Hamas' leader in exile Meshaal
Hamas' leader in exile MeshaalReuters

Hamas chief Khaled Meshaal on Monday told Palestinian Authority Chairman Mahmud Abbas that his internationally recognized terror organization supports the PA’s bid for enhanced United Nations status, a Hamas statement said.

"Khaled Meshaal... held a telephone conversation with Palestinian president Mahmud Abbas in which he affirmed that Hamas welcomes the step of going to the United Nations for state observer status," the statement said.

The statement, which comes just three days before Abbas is due to ask the UN General Assembly in New York to upgrade the status of the PA, came after Hamas members in Gaza last week denied offering the chairman their support.

Both Meshaal and fellow political bureau member Izzat al-Rishq said Monday, however, that they supported the move, though they warned it should not "compromise" their "constants and rights."

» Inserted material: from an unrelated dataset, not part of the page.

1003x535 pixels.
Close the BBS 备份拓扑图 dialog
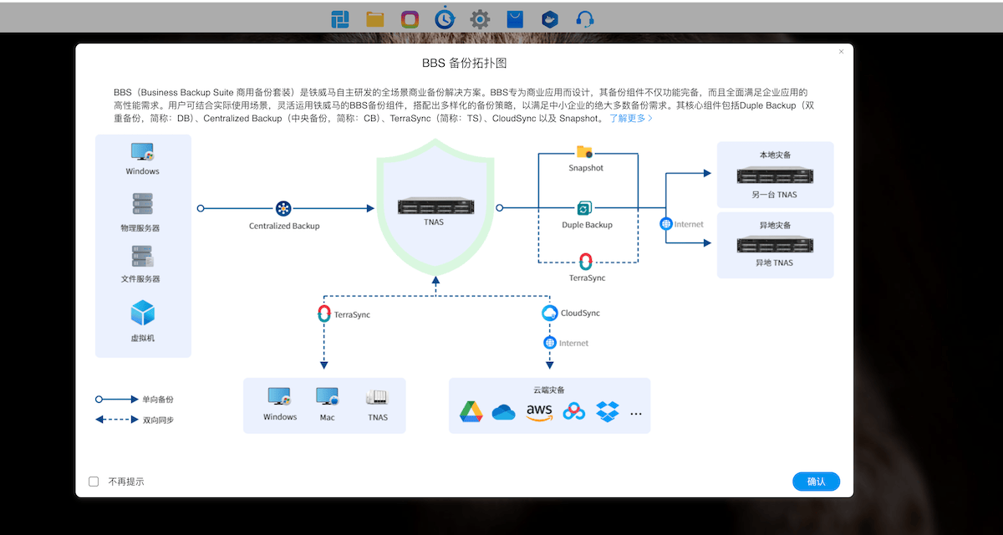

"This move must be in the context of a vision and national strategy to maintain the national constants and rights and based on elements of power in the hands of our Palestinian people, the first of which is the resistance," read Meshaal's statement.

Rishq, too, said he "welcomed" the UN bid but warned it should not "sacrifice or compromise any inch of Palestinian land from the (Mediterranean) sea to the (Jordan) river."

On Thursday, the movement in Gaza had denied reports that Hamas leader Ismail Haniyeh had offered his own backing for the UN bid in a telephone call with Abbas.

"It is not true," Hamas spokesman Taher al-Nunu said in a statement Thursday evening, adding "the media should be more careful.”

Abbas, who is travelling to New York on Monday in perpetrating for the bid, is set to ask for state observer status this Thursday, a little over a year after a failed bid to secure full state membership.

That request stalled in the Security Council, where is has been blocked by the United States, a permanent member and veto holder in the council.

If it succeeds, the upgraded states would enable the PA to pursue “war crime” charges and other grievances against the State of Israel at the U.N.'s International Criminal Court.

Whil Israel and Washington both oppose the new bid for enhanced UN states, it is expected to easily win the required majority in the General Assembly.

On Sunday, Abbas said he was "fully confident" ahead of the new application.

"We are going to the UN fully confident in our steps. We will have our rights because you are with us," he told a crowd supporting the bid.

"We ask for a just peace, which is agreed on by the international community which will give us our state with east Jerusalem as its capital. Without that, there is no hope at all," he said. "We are on our way to the United Nations and there are a lot of states supporting us, who support peace and justice. All of the factions are with us in going to the United Nations."

"Today, the UN. After that, reconciliation, and after that, our own state," he said.